One 19-year-old student, Lisa Bowen, said: "The support has enabled me to keep at the same pace as hearing students." She is taking a vocational A-level in health and social care and wants to become a social worker.
"It's very easy to find an interpreter. It's also really helpful having both interpreters and notetakers in class. Otherwise, I'd find it very difficult to look at the interpreters to understand the lecture and then take notes.
"BSL is my first language, so the English support is good. The tutors help me amend any mistakes on my written assignments. " For deafblind students, whose needs vary, teaching is provided one-to-one.
Some use the deafblind manual alphabet - which is adapted from the BSL alphabet - speech, visual frame or hands-on signing. They need two interpreters to help them deal with their disabilities.
Deaf awareness training is also given to hearing lecturers, support staff and students, who are trained to use short clear statements, gesturing towards the deaf student in group tutorials.
Jackie said: "Some tutors are excellent. I can discuss anything with them via an interpreter. Others need to learn how to approach deaf students more often. Some deaf students still don't feel confident asking for help, in case they get laughed at."
For Lisa, the early days were intimidating: "When I first came to college, it was scary. I felt isolated. I'd spend lunchtime with my deaf friends and then return to the hearing environment for the rest of the day.
"I think some hearing students panicked about meeting a deaf person. But now I'm in my second year, they're much more relaxed and communicate more."
Apart from English, students may also have fallen behind in acquiring other life skills. Unless they are from a deaf family, they may have missed out on picking information up from overhearing it around them.
Jenny Beech, a deaf lecturer, whose job includes co-ordinating language and numeracy support, said: "I feel frustrated when deaf students have gaps in their knowledge, both academically and socially, due to a lack of prior education.
"Those gaps affect their progress on mainstream courses in college. The deaf student has to work twice as hard to catch up with their hearing peers to achieve their qualifications.
"Many have low self-esteem and think they can't do many jobs or travel round the world independently," says Jenny, who teaches one-to-one and in small groups, liaising with mainstream lecturers on student progress.
"They ask me various questions about life issues such as how I use the phone to book an interpreter and book a doctor's appointment and a holiday and so on. I challenge some of their views about deafness and encourage them to become more independent."
Students such as Jackie and Lisa agree that support services are crucial to helping both deaf and deafblind students reach the same potential as their hearing peers. But the challenge is to ensure that supply can meet demand.

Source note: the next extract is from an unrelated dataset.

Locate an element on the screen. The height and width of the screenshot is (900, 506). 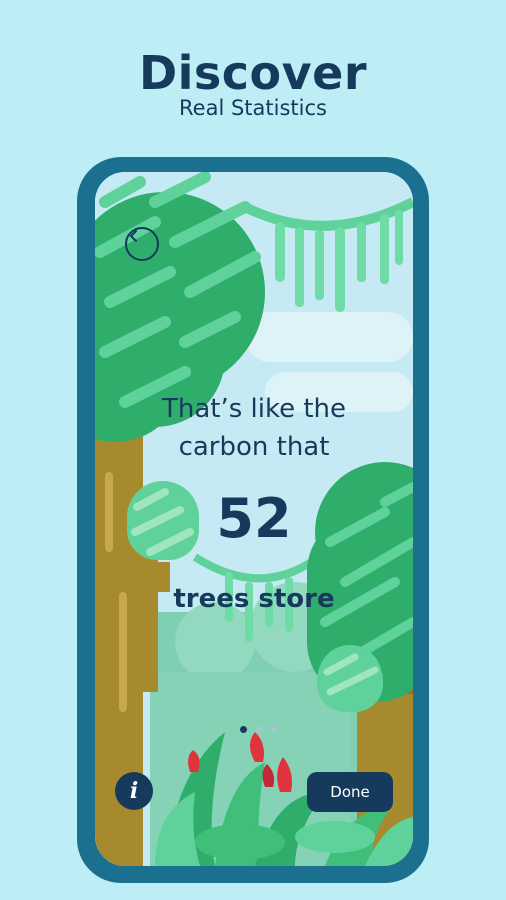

Walsall College has a waiting list.
Nationally, provision is patchy. There is also a shortage of interpreters and specialist teachers. It presents a huge problem, says Sue. "Students'
fluency in BSL and access to learning from an early age is only as good as the quality of support provided."
An NVQ at higher education level 4 (higher education) was recently introduced for the training of interpreters in BSLEnglish.

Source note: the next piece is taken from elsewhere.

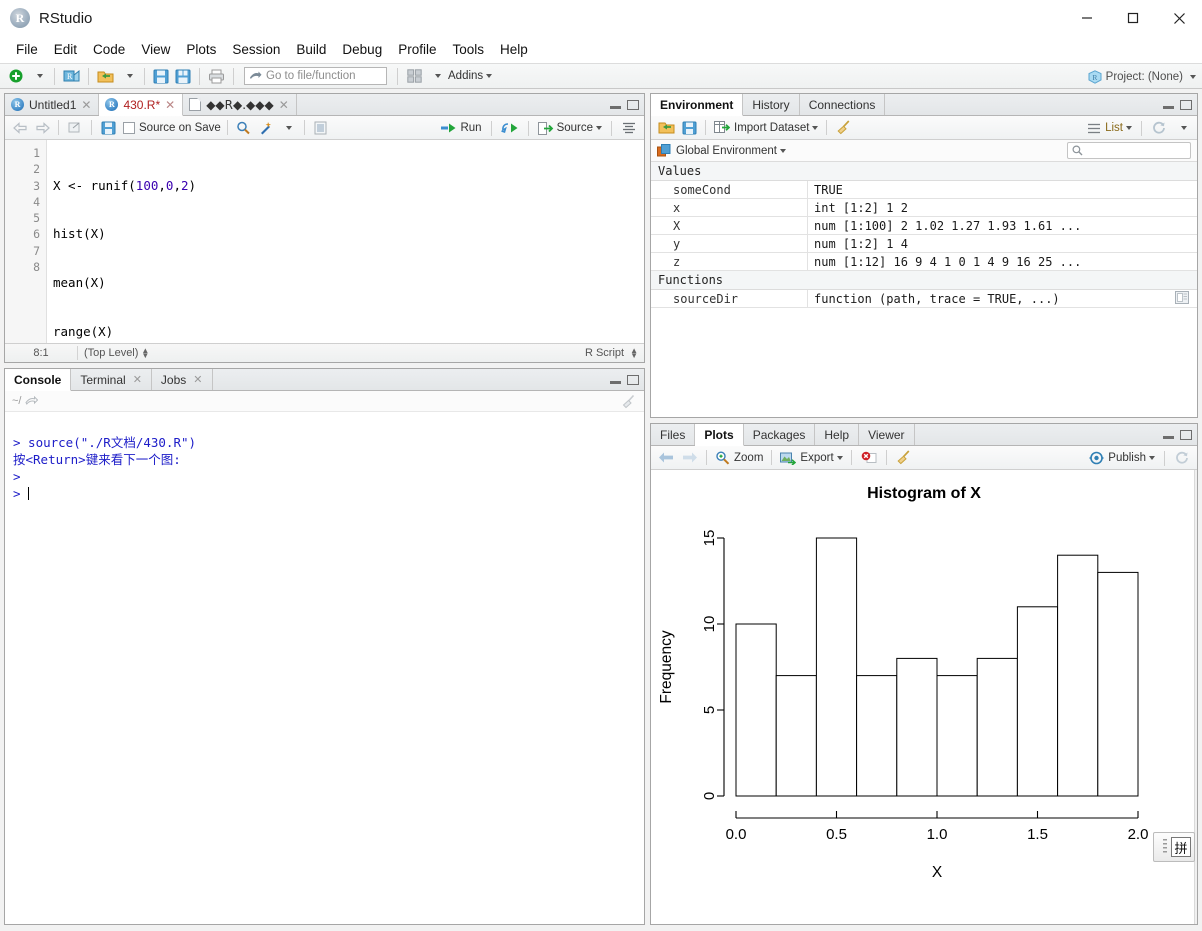  Describe the element at coordinates (720, 435) in the screenshot. I see `tab-plots: Plots` at that location.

Walsall is one of three approved centres nationally for the interpreter skills and one of six centres for language. The aim is to provide vocational training and address shortages in specialist support.
Jenny said: "Yes, barriers are coming down and access is improving but there is still a long way to go. "Standardisation needs to be achieved to ensure that all deaf children and young people have the same opportunities so they are able to progress equally to their hearing peers."